Das ist gehobener internationaler Rock-Standard, kommt bisweilen im lässigen Retro-Gewand daher („Leinen los“), ist aber halt nicht massentauglich. Ohne den Onkelz-Background würden die Vier vermutlich durch Kneipen tingeln, so aber tauchen sie auch auf großen Festivals auf, wie im August beim Dinkelsbühler Summerbreeze.

Kafkas Träume

Richtig interessant wird's in der Posthalle im üppigen Zugabenteil der knapp zwei Stunden. „Der W zwo drei“, „Geschichtenhasser“ hauen rein, „Kafkas Träume“ laden ein zu ebensolchen – ob sich der jüdische Schriftsteller allerdings jemals hätte träumen lassen, Textbaustein eines ehemaligen Onkelz-Musikanten zu werden?

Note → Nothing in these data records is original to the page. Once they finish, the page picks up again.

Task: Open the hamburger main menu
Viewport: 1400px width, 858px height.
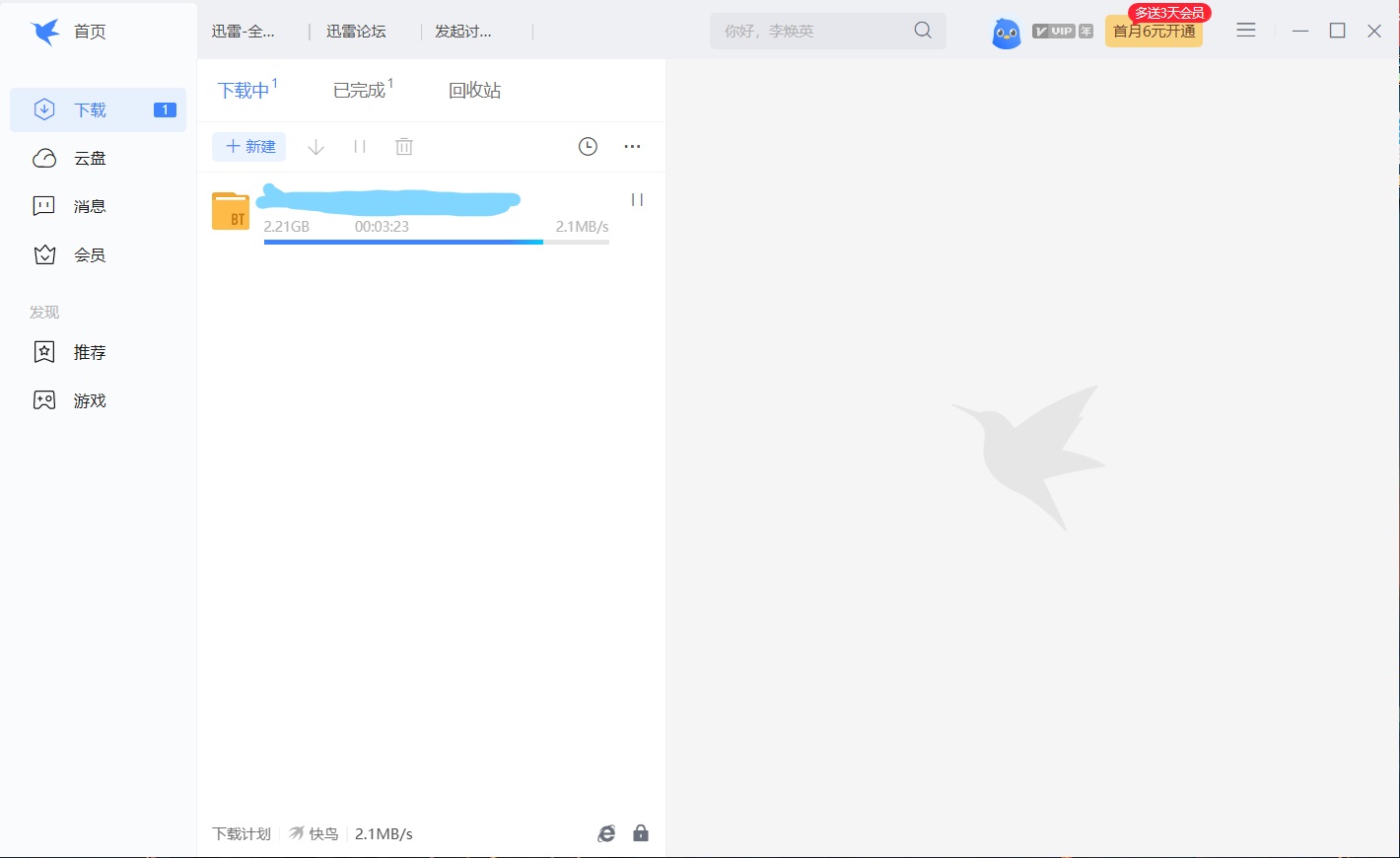Action: [1245, 31]
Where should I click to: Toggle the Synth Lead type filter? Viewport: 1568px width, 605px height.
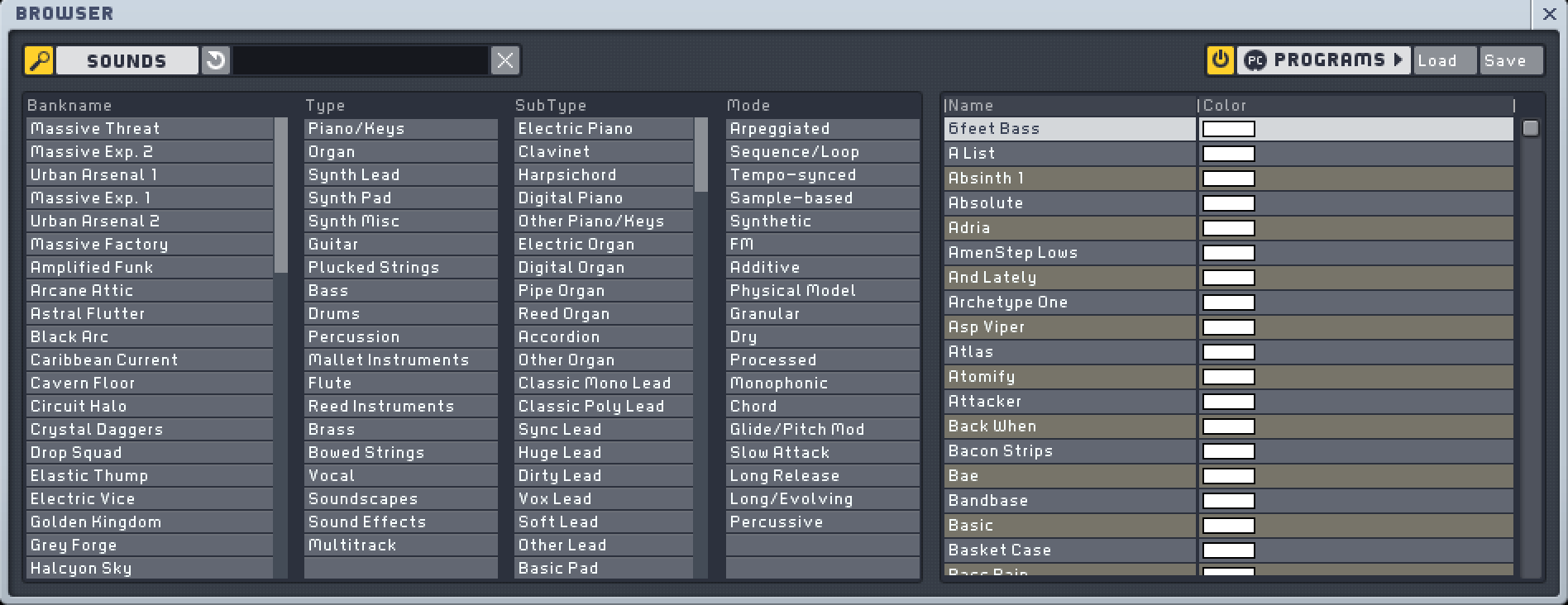point(400,175)
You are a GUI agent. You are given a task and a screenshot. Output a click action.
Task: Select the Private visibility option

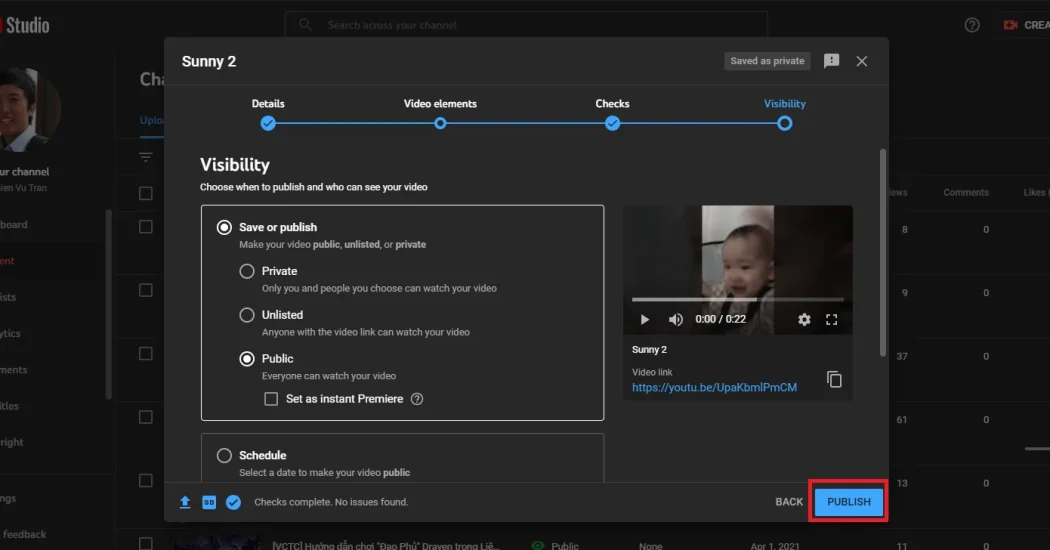pos(247,271)
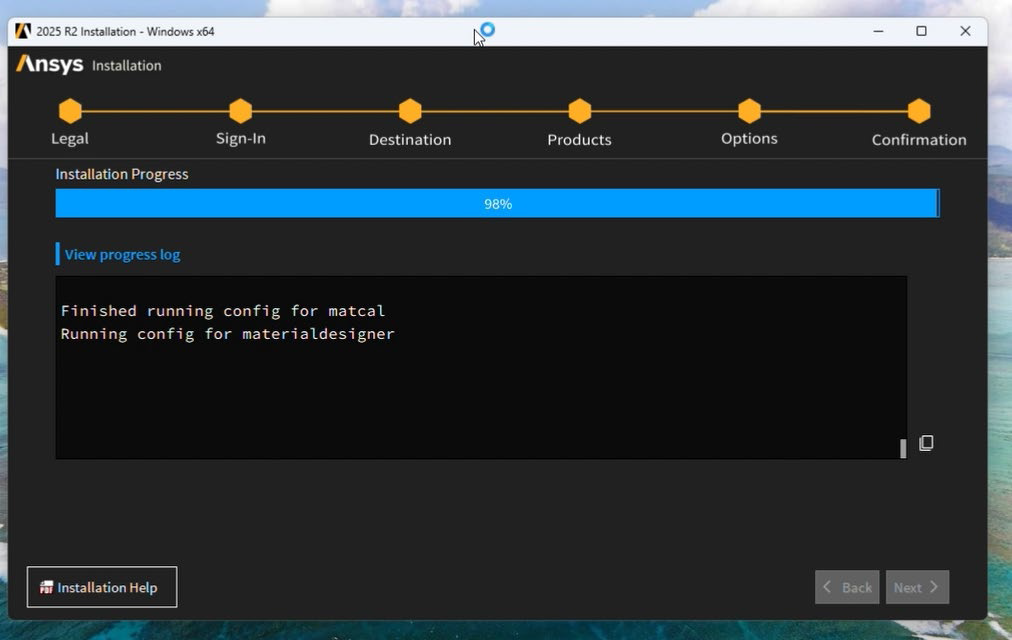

Nun, Stephan Weidner hätte es sich vor gar nicht langer Zeit auch nicht träumen lassen, noch mal einen Song seiner alten Kapelle aufzuführen. „Hab's mir anders überlegt. Die, die sagen, der Weidner verrät sich mal wieder selbst, sollen sich ein Bier holen“, sagt er und überrascht mit einer Nischennummer: „Regen“. Den ohnehin vielschichtigen Song interpretiert Der W noch ein bisschen vertrackter – ein großes Finale eines Konzerts ganz ohne die latente Aggression alter Tage. Stephan Weidner, der auch mal für Maffay textet, steht nicht umsonst an der Spitze des Jugendhilfe-Projekts „Voice vs. Violence“ – er ist jetzt ein lieber Onkel.